- [TASK PROMPT]:
Please count the lines in the material below that contain the string "Open" (case counts) and reply with only that number.

- [DATA SHOWN]:
▬▬▬▬▬▬
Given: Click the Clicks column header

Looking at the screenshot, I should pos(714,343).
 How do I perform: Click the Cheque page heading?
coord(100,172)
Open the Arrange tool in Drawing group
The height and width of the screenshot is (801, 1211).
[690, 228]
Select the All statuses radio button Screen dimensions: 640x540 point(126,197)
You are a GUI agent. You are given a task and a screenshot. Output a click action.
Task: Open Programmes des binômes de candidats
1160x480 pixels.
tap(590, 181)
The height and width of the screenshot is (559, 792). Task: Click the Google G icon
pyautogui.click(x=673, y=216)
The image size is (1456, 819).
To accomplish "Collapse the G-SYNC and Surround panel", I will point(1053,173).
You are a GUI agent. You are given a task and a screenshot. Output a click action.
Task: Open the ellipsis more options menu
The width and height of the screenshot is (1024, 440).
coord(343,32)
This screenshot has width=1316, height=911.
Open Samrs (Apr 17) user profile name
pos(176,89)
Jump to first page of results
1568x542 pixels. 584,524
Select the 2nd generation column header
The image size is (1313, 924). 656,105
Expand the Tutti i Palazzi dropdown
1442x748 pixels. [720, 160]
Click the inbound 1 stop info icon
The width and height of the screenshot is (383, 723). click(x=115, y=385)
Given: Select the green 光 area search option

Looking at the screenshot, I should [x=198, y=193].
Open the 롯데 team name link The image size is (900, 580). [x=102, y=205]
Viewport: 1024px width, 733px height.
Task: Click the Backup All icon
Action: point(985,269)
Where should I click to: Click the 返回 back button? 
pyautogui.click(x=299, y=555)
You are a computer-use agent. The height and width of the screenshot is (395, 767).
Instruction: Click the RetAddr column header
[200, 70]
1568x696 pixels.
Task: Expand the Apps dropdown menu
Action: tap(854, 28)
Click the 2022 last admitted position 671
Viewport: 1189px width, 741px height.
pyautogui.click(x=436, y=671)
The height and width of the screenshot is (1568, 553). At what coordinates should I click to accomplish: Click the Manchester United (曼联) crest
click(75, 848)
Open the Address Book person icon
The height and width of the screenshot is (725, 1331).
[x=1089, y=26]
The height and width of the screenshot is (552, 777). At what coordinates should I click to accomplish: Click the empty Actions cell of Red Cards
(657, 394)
▬▬▬▬▬▬
- [OUTPUT OF THE TASK]:
6